- EXERCISE OBJECTIVE: If an entry below holds a picture, leave the picture out and print the rest exactly.
[SOURCE DATA — start]
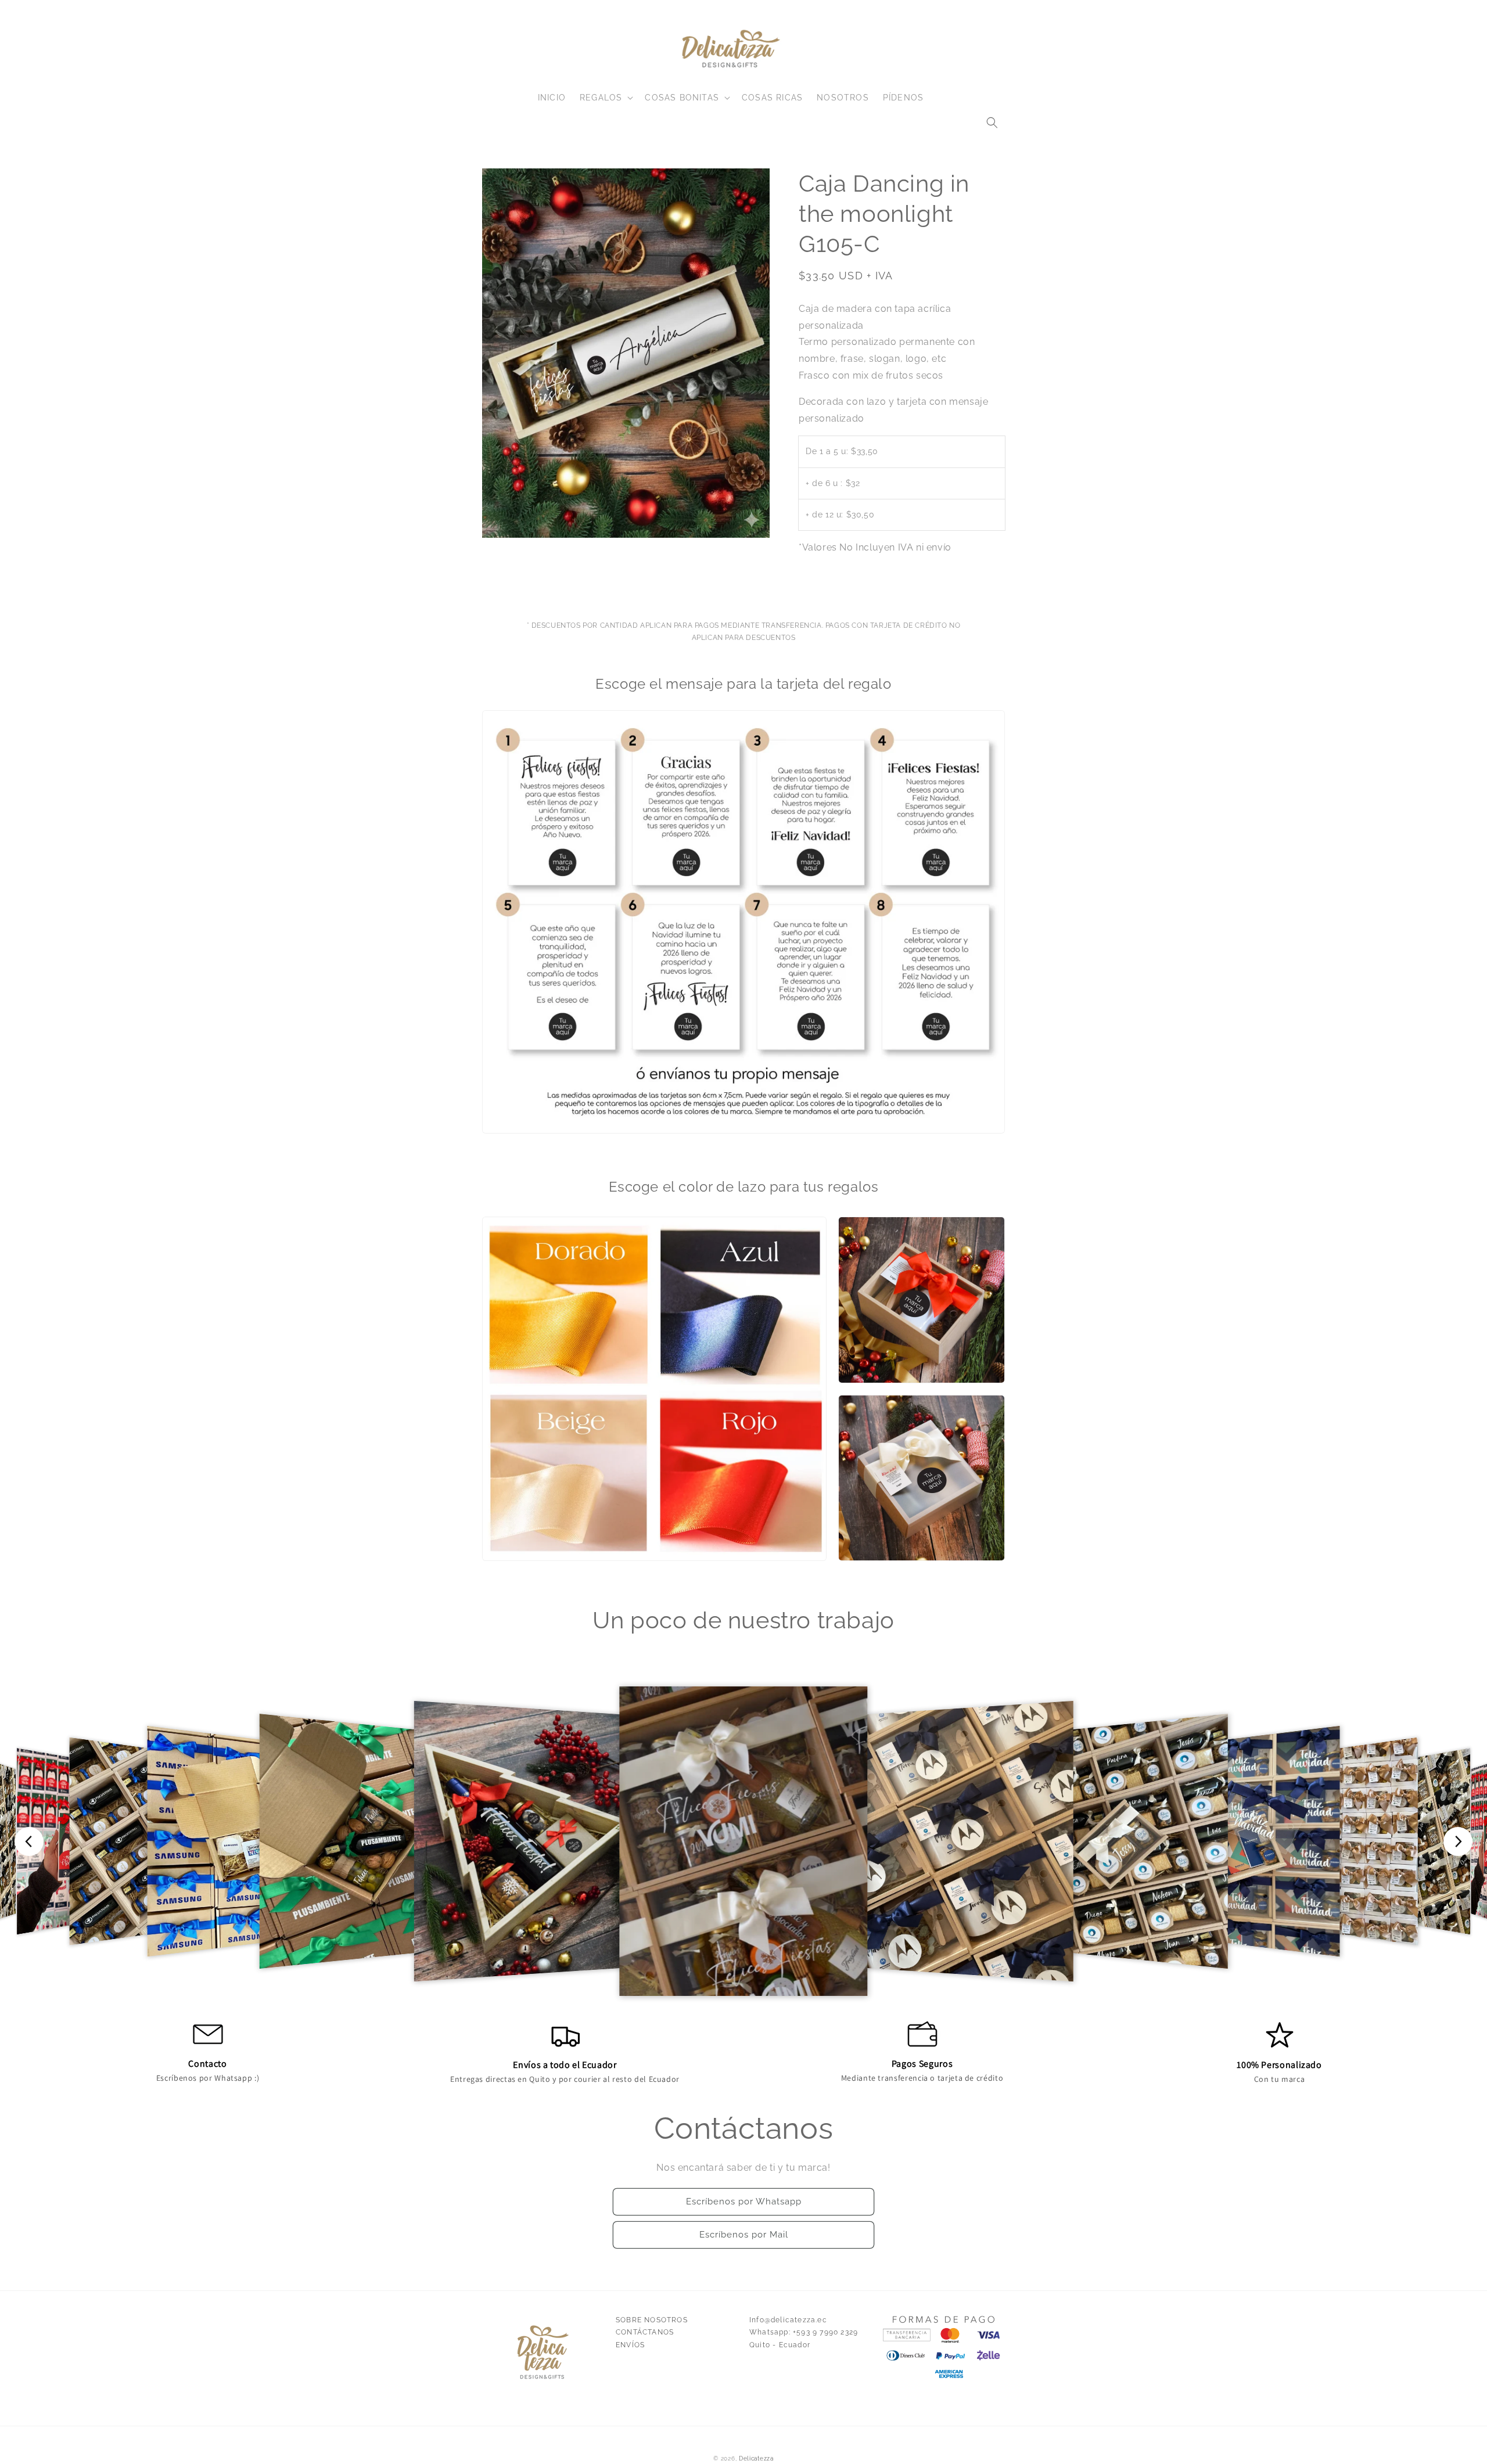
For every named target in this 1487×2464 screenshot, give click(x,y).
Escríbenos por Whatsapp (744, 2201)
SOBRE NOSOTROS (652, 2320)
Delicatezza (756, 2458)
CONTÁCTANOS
[SOURCE DATA — finish]
- EXPECTED OUTPUT:
For every named target in this 1487×2464 screenshot, give click(x,y).
Escríbenos por Whatsapp (744, 2201)
SOBRE NOSOTROS (652, 2320)
Delicatezza (756, 2458)
CONTÁCTANOS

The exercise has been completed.